Genetic predisposition has been demonstrated in CS [4, 5]. CS is a consequence of single-gene mutations. We previously reported that a heterozygous 16p11.2 deletion or rare TBX6 loss-of-function (LoF) variants together with a common hypomorphic risk haplotype composed by three SNPs in trans cause CS [6]. We subsequently recapitulated this compound heterozygosity model in a gene-edited mouse [7], and defined the unique and clinically actionable phenotype of a monogenic form of CS, TBX6-associated CS (TACS) [8]. However, this model can explain only about 10% of CS [8, 9]. Many other contributor genes remain to be elucidated.

CS is also a consequence of multifactorial gene-environment mutual interaction [10]. The susceptibility of some polygenic defects has been illustrated in CS cases, accompanied with multiple birth defects [11]. Previous studies have reported several CS-associated genes, including PAX1 (MIM #167411) [12], PTK7 (MIM #601890) [13], DLL1 (MIM #606582) [14], DDR2 (MIM #191311) [15], T (MIM #601397) [16], and numerous other genes are thus far known to cause phenotypes involving scoliosis with vertebral malformations; however, their potential contribution to CS has been poorly investigated.

Here, as a part of the Deciphering Disorders Involving Scoliosis and COmorbidities (DISCO) project, we conducted exome sequencing (ES) for a CS cohort.
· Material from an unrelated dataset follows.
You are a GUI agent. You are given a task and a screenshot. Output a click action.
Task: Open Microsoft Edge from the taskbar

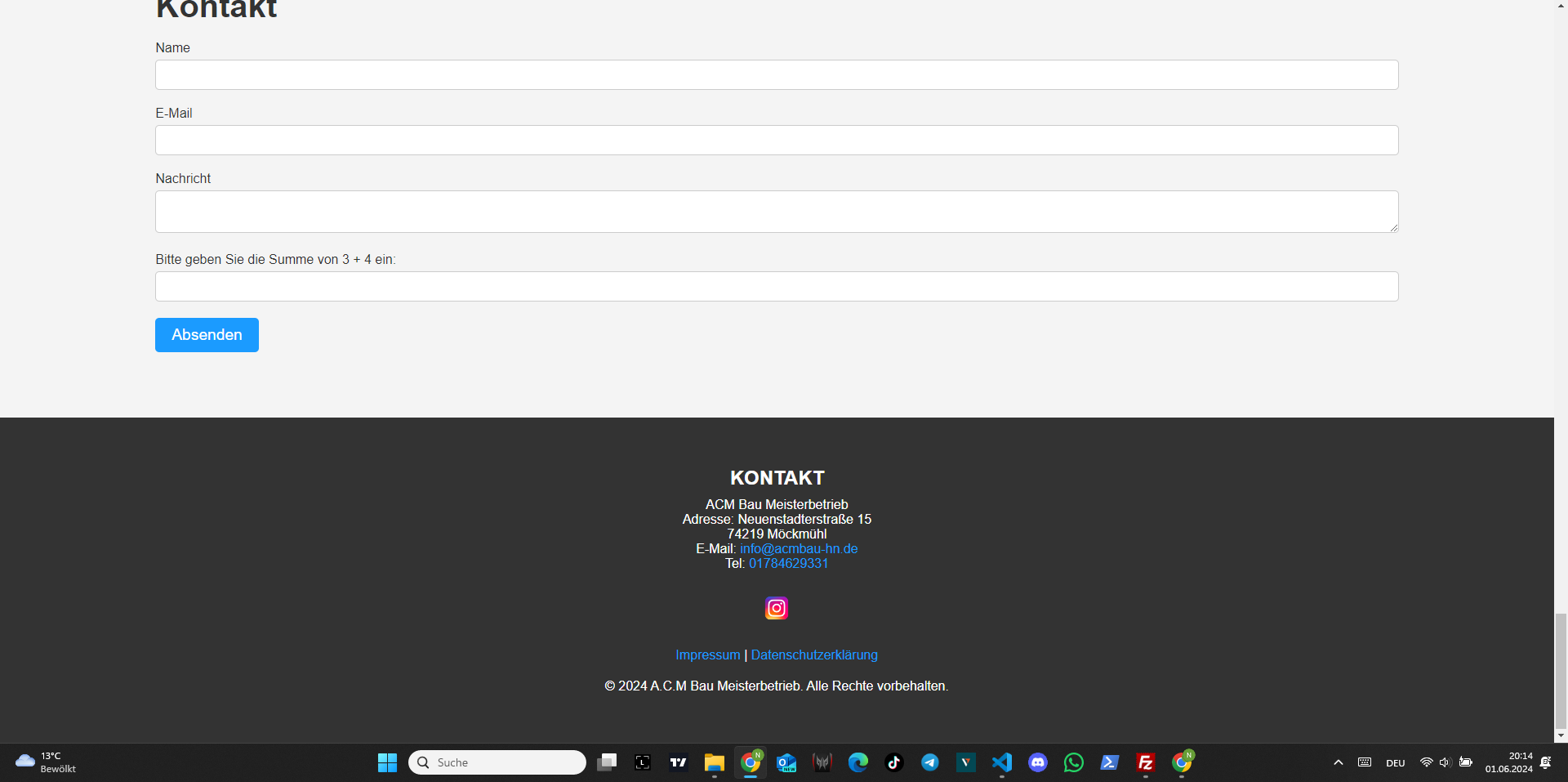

Trio-based analyses on familial cases identified a novel nonsense variant in FBN1, the gene implicated in Marfan syndrome (MFS; MIM#154700) and many monogenic diseases with scoliosis and spinal dysplasia. We then examined the effect of rare FBN1 variants on sporadic CS and observed that deleterious missense variants were significantly enriched in CS. Functional analyses of a recurrent FBN1 missense variant revealed the potential association between upregulation of transforming growth factor beta (TGF-β) signaling and CS. The subjects carrying highly deleterious FBN1 variants had vertebral malformations, malformations of the ribs, and intraspinal defects.

Materials and methods

Participant recruitment

Initially, 615 Chinese CS subjects with complete clinical data and ES data were recruited at Peking Union Medical College Hospital (PUMCH) in China from 2010 to 2018, as a pivotal part of DISCO study (http://www.discostudy.org/). There were 103 familial cases with available samples for first-degree relatives. TBX6 mutations were examined and 41 cases molecularly diagnosed as TACS [6, 8] were removed. Consequently, 574 CS cases were retained for further study. For the control subjects, 828 unrelated Chinese iindividuals without apparent spinal deformity were ascertained. The ethical committees or institutional review boards at PUMCH that contributed to the patient samples approved the study. Written informed consent was obtained from each participant or their guardians (for those younger than 16 years old).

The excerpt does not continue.